15:33 postado por Thiago Terenzi

Não que existisse qualquer força maior, mas ela descansava sua dor nos ombros do que chamava de Deus. Não que também inexistisse tal força – não cabe aqui especular –, mas a ela, crer bastava. A garota agarrava a idéia de Deus como quem agarra a última esperança. E ao crer, ele existia. E ela suplicava ao vento, que, em meio ao medo, batizara de fé. Era o Deus, que surgira do medo.

Sem qualquer indício de remorso ou autocrítica no olhar, ela criara seu Deus do medo. E lhe era legítimo tê-lo ali. Criou-se um Deus-próprio exatamente quando a noite surgira e fizera-se o medo. Talvez – desculpe-me se assim for – seja, eu, duro demais ao condená-la por seu credo tardio. Talvez carregue, eu, migalhas da crença de que se deve crer desde sempre e não somente ao entardecer. Ledo engano o meu se assim for. Talvez o inverso caiba melhor: pode-se Deus tê-la agarrado pelo braço quando o medo surgiu. Talvez soubesse Ele da fragilidade feminina da garota mulher incapaz de suportar, sozinha, o inverno. Talvez fosse Ele tão mais solidário que tu, incapaz de estender a mão à mulher.

Ou talvez fosse a própria mulher que gritava a si mesma um berro de vida. Talvez a força maior que chamaste de Deus fosse a própria mulher tão maior que si mesma, crescida da dor.
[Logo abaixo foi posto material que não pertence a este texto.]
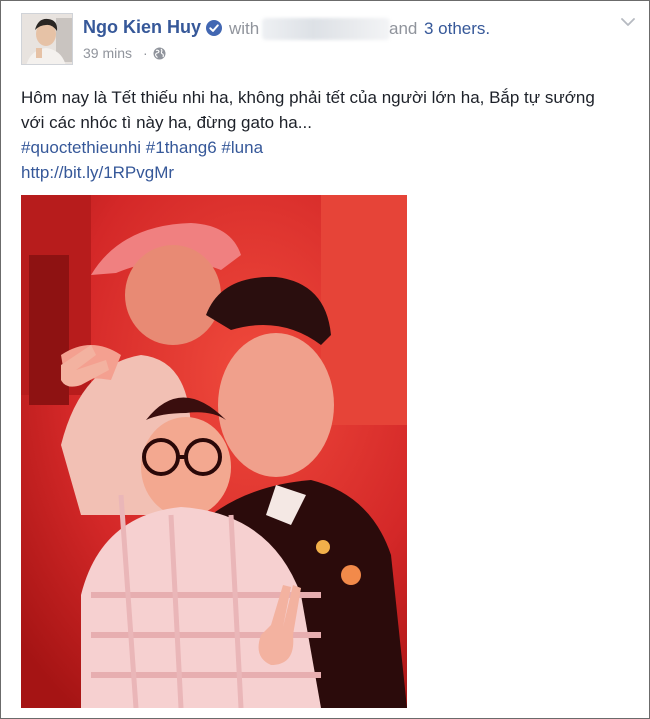  What do you see at coordinates (404, 28) in the screenshot?
I see `and-label: and` at bounding box center [404, 28].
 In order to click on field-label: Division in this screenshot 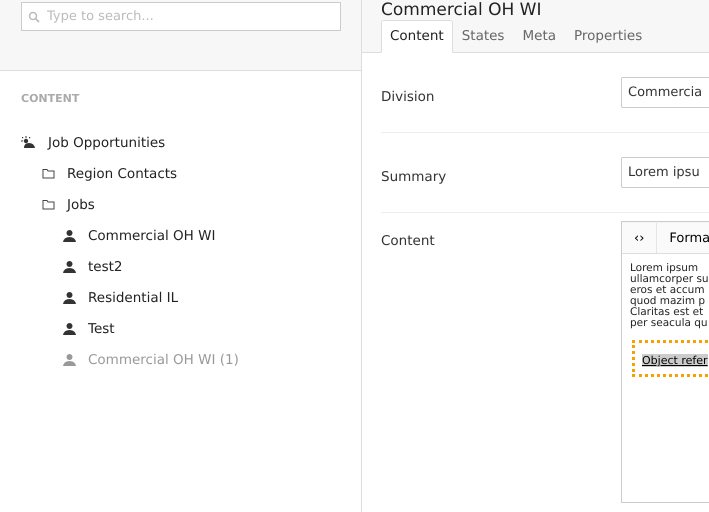, I will do `click(408, 98)`.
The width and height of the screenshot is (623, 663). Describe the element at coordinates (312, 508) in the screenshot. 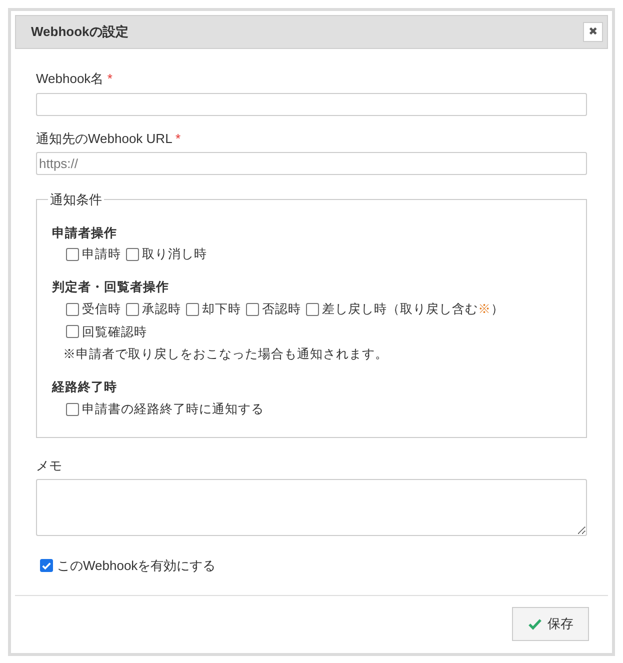

I see `memo-field` at that location.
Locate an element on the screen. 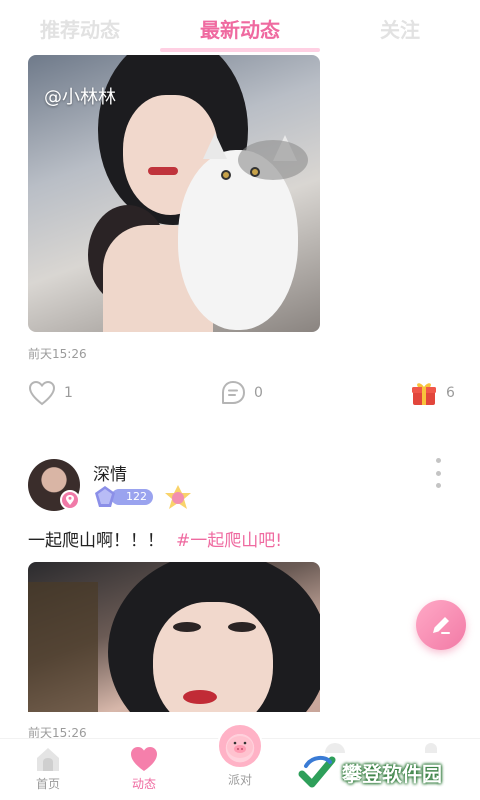 The height and width of the screenshot is (800, 480). site-watermark-text: 攀登软件园 is located at coordinates (392, 774).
Talvez a súplica a Deus fosse, na verdade, uma súplica a si mesma, num sussurro de “sobreviva” gritado aos próprios ouvidos.

Talvez, antes de querer o perdão divino, ela precisasse perdoar a si. Antes de amar a Deus, talvez lhe fosse preciso o amor próprio. Pois, em meio a madrugada, já não importava o fim. Bastava-lhe o vir-a-ser.